Alexander Pope, Emily Dickinson, and Aristotle. Thus it seems the human condition is to strive to reason even as we often fail in reason. So it is that we dwell in uncertainties as best we can, as the poet Alexander Pope (1688-1744) observes of the individual:
Placed on this isthmus of a middle state,
A Being darkly wise, and rudely great:
With too much knowledge for the Sceptic side,
With too much weakness for the Stoic’s pride,
He hangs between; in doubt to act, or rest;
In doubt his Mind or Body to prefer;
Born but to die, and reasoning but to err;
Alike in ignorance, his reason such,
Whether he thinks too little, or too much:
Chaos of Thought and Passion, all confused;
Still by himself abused, or disabused;
Created half to rise, and half to fall;
Great Lord of all things, yet a prey to all;
Sole judge of Truth, in endless Error hurled:
The glory, jest, and riddle of the world!

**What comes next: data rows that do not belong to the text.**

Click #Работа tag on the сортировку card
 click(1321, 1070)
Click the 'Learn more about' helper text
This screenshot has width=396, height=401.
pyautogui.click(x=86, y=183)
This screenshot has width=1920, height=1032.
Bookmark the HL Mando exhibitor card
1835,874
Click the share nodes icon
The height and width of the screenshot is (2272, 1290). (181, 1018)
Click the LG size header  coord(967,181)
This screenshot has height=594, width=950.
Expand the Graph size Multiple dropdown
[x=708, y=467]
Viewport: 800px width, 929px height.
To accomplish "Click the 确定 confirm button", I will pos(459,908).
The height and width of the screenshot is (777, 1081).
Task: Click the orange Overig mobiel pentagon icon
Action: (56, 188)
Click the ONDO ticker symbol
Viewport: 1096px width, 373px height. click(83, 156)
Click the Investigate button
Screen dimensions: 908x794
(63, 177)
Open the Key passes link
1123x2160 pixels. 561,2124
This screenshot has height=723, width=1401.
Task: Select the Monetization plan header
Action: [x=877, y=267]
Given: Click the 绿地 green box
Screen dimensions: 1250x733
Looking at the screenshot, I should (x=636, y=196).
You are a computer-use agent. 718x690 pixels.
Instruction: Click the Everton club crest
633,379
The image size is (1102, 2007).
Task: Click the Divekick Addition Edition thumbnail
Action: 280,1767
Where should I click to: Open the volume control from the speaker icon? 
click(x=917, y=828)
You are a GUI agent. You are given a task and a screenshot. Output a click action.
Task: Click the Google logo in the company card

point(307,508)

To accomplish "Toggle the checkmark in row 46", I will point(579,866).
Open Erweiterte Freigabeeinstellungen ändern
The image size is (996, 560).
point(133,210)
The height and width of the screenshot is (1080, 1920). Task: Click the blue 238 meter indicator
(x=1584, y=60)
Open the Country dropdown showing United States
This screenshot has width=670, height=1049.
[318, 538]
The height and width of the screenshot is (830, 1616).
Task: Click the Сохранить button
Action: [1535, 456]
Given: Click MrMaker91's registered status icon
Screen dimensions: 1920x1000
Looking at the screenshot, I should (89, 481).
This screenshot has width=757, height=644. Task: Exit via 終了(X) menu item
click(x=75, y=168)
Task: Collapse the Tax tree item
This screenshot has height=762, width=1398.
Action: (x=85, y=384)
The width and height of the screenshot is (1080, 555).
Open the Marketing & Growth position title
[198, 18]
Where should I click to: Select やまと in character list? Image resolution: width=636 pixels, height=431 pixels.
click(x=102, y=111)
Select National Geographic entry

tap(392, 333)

But if dwelling in uncertainty and the prosaic (the workaday material, factual world), struggling with one’s uncertainties in relation to truth and what one should do, is too much for us, there is always life beyond this world; the life of the imaginative artist or poet, who makes a space, at least for a time, to escape such questions, and dwells in possibility, as when Emily Dickinson writes:
I dwell in Possibility –
A fairer House than Prose –
More numerous of Windows –
Superior – for Doors –
Of Chambers as the Cedars –
Impregnable of eye –
And for an everlasting Roof
The Gambrels of the Sky –
Of Visitors – the fairest –
For Occupation – This –
The spreading wide my narrow Hands
To gather Paradise –
Dickinson’s preference for imagination (possibility) over one’s workaday, matter of fact world of prose, is akin to the distinction the philosopher Aristotle (384-322 BCE), in his Poetics (chapter 9), makes between history and poetry:
The true difference [between history and poetry] is that one relates what has happened, the other what may happen….[P]oetry tends to express the universal, history the particular. By the universal I mean how a person of a certain type will on occasion speak or act, according to the law of probability or necessity.
In other words, while the historian’s imagination is constrained by particular historical facts, the poet’s imagination suffers no such constraint, and yet the poet is still constrained by what is either logically possible, logically necessary (the rules of logic and non-contradiction: no married bachelors, etc.), or the psychologically and sociologically plausible. Even the poet’s imagination is not wholly unconstrained.
Writing 1.4.1. The philosopher Aristotle, writing more than two millennia ago, observed in his book, Rhetoric, that, when people make arguments, they do so concerning either the past, the present, or the future. Think of a question worthy of arguing about, whether concerning the past, present, or future, and explore in your journal some of the logically possible ways people might go about defending their position on the matter. Example: “It’s logically possible that there is life on Mars. Even absent surface water, it might be underground,…” etc. And argue from the vantage of logical possibility for both sides (“It’s logically possible that there is no life on Mars. Even though Mars may have caves with water beneath the surface, it might be that the evolution of life is a vanishingly rare event,…” etc. Is it easier to move from the logically possible to the plausible by taking one side, but not the other? If so, why is that?